- [EXCERPTED DATA]
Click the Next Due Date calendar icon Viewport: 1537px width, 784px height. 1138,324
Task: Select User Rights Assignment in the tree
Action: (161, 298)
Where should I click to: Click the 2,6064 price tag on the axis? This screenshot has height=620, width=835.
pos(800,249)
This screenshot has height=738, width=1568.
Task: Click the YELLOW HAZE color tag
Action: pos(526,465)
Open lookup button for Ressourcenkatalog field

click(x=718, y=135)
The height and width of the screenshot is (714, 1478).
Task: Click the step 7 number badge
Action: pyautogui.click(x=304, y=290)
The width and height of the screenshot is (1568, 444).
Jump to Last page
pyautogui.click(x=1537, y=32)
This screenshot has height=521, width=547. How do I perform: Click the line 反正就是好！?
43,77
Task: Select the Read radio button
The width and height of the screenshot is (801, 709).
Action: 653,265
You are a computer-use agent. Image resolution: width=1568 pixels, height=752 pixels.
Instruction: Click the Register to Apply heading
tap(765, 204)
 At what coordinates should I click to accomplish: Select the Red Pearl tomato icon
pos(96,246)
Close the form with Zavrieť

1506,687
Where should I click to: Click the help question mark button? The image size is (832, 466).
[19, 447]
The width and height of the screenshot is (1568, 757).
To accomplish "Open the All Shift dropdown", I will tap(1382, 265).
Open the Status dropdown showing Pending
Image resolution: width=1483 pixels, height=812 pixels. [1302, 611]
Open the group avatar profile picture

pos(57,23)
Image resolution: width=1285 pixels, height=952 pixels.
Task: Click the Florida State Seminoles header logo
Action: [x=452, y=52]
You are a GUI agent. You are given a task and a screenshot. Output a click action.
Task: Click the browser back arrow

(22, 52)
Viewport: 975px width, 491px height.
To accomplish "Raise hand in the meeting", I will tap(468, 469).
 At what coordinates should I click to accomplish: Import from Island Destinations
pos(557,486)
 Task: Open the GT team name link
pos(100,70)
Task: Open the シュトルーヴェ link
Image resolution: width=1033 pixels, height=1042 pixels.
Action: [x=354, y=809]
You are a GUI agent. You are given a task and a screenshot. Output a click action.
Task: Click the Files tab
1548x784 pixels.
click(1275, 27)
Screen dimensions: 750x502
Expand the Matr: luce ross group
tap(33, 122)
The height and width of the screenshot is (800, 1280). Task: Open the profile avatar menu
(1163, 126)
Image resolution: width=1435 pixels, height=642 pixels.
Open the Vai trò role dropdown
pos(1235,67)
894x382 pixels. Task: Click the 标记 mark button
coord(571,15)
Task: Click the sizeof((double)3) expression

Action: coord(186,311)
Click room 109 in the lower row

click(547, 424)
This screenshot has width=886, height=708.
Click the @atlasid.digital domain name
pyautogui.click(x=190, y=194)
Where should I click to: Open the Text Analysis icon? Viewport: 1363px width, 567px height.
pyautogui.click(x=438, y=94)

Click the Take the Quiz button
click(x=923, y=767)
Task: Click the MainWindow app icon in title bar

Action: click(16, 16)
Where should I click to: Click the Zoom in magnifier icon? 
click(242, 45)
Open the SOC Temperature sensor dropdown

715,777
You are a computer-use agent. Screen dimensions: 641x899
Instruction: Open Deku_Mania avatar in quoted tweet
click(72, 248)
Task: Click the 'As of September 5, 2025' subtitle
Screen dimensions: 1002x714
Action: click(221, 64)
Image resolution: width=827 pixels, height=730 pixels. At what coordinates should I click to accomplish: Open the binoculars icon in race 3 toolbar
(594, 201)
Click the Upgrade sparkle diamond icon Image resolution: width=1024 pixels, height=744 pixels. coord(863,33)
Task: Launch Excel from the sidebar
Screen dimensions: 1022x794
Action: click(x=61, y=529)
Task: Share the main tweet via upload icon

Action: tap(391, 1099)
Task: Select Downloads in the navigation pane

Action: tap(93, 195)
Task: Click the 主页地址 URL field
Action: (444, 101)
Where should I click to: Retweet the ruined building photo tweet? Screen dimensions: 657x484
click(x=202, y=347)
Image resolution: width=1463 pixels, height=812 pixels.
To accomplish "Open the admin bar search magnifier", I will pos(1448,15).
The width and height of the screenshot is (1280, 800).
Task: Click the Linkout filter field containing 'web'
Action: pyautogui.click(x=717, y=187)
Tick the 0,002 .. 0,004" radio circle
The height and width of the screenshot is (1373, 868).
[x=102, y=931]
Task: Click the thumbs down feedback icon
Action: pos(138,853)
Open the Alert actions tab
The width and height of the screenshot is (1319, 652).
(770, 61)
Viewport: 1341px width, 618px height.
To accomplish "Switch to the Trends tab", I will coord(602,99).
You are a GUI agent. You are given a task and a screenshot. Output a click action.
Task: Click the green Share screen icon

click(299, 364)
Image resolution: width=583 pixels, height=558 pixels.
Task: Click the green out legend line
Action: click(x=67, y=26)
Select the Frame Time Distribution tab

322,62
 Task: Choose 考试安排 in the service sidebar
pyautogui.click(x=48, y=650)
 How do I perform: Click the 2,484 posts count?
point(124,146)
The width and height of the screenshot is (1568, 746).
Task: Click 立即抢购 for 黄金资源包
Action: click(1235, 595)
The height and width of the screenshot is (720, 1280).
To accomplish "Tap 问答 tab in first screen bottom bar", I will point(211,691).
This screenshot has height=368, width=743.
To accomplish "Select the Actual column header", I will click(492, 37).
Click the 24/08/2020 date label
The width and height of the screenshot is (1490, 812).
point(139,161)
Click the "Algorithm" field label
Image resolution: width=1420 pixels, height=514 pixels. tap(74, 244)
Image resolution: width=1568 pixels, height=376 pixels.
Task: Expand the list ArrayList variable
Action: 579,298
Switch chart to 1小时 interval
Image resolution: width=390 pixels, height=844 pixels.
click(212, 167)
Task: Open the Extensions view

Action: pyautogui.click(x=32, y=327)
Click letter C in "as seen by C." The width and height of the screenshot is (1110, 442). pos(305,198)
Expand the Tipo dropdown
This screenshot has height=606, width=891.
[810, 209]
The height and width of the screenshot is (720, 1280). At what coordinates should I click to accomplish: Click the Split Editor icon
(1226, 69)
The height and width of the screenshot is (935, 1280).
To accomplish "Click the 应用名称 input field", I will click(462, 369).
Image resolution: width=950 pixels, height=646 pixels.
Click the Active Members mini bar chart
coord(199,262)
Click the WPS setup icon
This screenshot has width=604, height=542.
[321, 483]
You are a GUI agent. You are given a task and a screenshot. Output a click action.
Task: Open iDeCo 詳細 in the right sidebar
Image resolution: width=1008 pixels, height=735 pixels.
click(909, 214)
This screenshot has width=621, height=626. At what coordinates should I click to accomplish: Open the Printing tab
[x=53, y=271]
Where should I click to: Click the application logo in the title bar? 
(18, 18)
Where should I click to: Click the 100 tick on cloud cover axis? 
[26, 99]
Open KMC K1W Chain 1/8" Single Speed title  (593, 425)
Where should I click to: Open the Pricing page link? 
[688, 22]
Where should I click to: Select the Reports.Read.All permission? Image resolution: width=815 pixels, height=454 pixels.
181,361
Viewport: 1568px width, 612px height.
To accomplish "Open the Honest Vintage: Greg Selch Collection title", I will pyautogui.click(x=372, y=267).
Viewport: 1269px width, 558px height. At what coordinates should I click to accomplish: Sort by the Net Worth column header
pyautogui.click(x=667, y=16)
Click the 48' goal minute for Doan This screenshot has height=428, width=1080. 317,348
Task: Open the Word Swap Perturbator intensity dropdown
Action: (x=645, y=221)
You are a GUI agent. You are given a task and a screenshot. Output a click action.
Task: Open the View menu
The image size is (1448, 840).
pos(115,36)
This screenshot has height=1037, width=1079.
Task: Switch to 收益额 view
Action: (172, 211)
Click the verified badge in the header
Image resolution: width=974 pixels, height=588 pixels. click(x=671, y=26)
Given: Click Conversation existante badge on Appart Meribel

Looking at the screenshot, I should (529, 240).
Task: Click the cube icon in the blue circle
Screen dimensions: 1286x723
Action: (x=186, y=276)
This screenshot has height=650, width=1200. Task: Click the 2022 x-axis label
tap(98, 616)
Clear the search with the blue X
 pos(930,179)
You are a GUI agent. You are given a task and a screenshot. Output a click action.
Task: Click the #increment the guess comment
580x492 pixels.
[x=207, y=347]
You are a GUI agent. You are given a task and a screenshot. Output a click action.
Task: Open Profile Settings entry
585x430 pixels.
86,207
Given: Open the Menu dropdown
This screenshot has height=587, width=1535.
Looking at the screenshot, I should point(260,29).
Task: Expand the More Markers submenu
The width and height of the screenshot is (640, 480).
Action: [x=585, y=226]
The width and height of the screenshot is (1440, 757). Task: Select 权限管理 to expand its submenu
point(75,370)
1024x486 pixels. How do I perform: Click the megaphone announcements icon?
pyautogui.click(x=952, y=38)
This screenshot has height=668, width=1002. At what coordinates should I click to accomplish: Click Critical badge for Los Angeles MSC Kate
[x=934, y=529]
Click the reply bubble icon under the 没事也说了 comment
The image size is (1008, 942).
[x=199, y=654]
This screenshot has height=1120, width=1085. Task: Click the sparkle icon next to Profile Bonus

- [THE PROBLEM] Copy each line of the listing that carries the string "computer".

- [PROBLEM SOLUTION]
You are a computer-use agent. Image resolution: width=1568 pixels, height=752 pixels.
You are a computer-use agent. Screen dimensions: 641x899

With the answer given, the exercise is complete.